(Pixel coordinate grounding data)
····················
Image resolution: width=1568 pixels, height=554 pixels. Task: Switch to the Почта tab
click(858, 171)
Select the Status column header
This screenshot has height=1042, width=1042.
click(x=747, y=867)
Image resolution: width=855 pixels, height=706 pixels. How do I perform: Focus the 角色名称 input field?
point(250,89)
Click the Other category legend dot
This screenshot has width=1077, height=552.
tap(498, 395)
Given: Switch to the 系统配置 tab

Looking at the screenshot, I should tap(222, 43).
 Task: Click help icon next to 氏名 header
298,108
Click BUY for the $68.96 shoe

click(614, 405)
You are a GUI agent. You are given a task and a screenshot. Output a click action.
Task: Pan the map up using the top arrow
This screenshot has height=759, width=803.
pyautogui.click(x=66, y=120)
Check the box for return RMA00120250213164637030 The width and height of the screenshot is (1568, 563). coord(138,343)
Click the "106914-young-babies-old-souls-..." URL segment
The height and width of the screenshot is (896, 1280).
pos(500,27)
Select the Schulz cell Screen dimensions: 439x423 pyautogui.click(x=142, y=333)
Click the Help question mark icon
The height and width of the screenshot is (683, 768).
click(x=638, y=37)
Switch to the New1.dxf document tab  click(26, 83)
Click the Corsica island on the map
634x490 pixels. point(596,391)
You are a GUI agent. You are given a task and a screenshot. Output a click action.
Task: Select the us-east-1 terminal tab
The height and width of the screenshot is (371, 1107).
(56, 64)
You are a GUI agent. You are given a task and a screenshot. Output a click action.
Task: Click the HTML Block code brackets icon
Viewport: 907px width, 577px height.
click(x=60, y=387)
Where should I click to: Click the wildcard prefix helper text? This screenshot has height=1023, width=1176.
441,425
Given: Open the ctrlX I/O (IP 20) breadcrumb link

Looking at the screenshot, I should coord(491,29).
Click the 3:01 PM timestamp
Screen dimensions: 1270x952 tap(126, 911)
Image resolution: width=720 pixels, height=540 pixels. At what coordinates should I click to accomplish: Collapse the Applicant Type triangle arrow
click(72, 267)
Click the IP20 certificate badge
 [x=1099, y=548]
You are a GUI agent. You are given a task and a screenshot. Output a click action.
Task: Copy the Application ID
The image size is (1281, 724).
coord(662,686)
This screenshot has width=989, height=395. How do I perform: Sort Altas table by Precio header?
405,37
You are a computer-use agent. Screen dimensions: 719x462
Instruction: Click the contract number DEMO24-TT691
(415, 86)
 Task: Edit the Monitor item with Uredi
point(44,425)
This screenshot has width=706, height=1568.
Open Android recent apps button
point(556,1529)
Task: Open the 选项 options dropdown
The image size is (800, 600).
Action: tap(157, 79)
····················
ABOUT THIS EXERCISE: Repeat every entry exactly, leaving nothing out.

RESPONSE AREA:
Image resolution: width=1568 pixels, height=554 pixels. Task: Switch to the Почта tab
click(858, 171)
Select the Status column header
This screenshot has height=1042, width=1042.
click(x=747, y=867)
Image resolution: width=855 pixels, height=706 pixels. How do I perform: Focus the 角色名称 input field?
point(250,89)
Click the Other category legend dot
This screenshot has width=1077, height=552.
tap(498, 395)
Given: Switch to the 系统配置 tab

Looking at the screenshot, I should tap(222, 43).
 Task: Click help icon next to 氏名 header
298,108
Click BUY for the $68.96 shoe

click(614, 405)
You are a GUI agent. You are given a task and a screenshot. Output a click action.
Task: Pan the map up using the top arrow
This screenshot has height=759, width=803.
pyautogui.click(x=66, y=120)
Check the box for return RMA00120250213164637030 The width and height of the screenshot is (1568, 563). coord(138,343)
Click the "106914-young-babies-old-souls-..." URL segment
The height and width of the screenshot is (896, 1280).
pos(500,27)
Select the Schulz cell Screen dimensions: 439x423 pyautogui.click(x=142, y=333)
Click the Help question mark icon
The height and width of the screenshot is (683, 768).
click(x=638, y=37)
Switch to the New1.dxf document tab  click(26, 83)
Click the Corsica island on the map
634x490 pixels. point(596,391)
You are a GUI agent. You are given a task and a screenshot. Output a click action.
Task: Select the us-east-1 terminal tab
The height and width of the screenshot is (371, 1107).
(56, 64)
You are a GUI agent. You are given a task and a screenshot. Output a click action.
Task: Click the HTML Block code brackets icon
Viewport: 907px width, 577px height.
click(x=60, y=387)
Where should I click to: Click the wildcard prefix helper text? This screenshot has height=1023, width=1176.
441,425
Given: Open the ctrlX I/O (IP 20) breadcrumb link

Looking at the screenshot, I should coord(491,29).
Click the 3:01 PM timestamp
Screen dimensions: 1270x952 tap(126, 911)
Image resolution: width=720 pixels, height=540 pixels. At what coordinates should I click to accomplish: Collapse the Applicant Type triangle arrow
click(72, 267)
Click the IP20 certificate badge
 [x=1099, y=548]
You are a GUI agent. You are given a task and a screenshot. Output a click action.
Task: Copy the Application ID
The image size is (1281, 724).
coord(662,686)
This screenshot has width=989, height=395. How do I perform: Sort Altas table by Precio header?
405,37
You are a computer-use agent. Screen dimensions: 719x462
Instruction: Click the contract number DEMO24-TT691
(415, 86)
 Task: Edit the Monitor item with Uredi
point(44,425)
This screenshot has width=706, height=1568.
Open Android recent apps button
point(556,1529)
Task: Open the 选项 options dropdown
The image size is (800, 600).
Action: tap(157, 79)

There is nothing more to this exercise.